Collected data:
+===+
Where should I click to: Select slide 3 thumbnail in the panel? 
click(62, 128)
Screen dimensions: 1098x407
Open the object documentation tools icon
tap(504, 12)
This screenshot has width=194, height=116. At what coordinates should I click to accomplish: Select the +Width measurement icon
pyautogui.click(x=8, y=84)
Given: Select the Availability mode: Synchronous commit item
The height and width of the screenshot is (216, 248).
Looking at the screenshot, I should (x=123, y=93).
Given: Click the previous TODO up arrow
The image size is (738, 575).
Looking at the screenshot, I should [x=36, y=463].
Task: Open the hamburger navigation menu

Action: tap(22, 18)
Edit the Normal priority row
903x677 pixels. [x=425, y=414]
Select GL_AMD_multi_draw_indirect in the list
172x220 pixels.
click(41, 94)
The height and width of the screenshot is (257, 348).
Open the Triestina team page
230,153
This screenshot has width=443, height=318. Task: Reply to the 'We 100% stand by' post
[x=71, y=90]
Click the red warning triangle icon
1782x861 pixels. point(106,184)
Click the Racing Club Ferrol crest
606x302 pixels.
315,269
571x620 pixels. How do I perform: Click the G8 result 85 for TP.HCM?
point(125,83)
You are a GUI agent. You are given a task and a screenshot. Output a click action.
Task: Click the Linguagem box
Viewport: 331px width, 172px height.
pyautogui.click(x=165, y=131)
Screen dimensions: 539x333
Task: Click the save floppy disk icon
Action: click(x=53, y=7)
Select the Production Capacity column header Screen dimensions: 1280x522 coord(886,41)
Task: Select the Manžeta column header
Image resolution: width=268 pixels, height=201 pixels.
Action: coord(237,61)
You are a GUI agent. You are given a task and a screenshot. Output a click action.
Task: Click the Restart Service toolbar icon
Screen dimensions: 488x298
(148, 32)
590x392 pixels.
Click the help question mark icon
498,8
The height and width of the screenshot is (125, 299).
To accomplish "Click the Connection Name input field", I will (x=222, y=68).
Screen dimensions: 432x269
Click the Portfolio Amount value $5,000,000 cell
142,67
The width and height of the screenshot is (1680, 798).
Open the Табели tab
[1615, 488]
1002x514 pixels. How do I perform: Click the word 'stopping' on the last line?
+===+
• **WHAT THE EXERCISE ASKS**
Please retype the records above starting with the line that contains "Screen dimensions: 432x269" and stopping after the last line, changing nothing.

• **OUTPUT FOR THIS TASK**
Screen dimensions: 432x269
Click the Portfolio Amount value $5,000,000 cell
142,67
The width and height of the screenshot is (1680, 798).
Open the Табели tab
[1615, 488]
1002x514 pixels. How do I perform: Click the word 'stopping' on the last line?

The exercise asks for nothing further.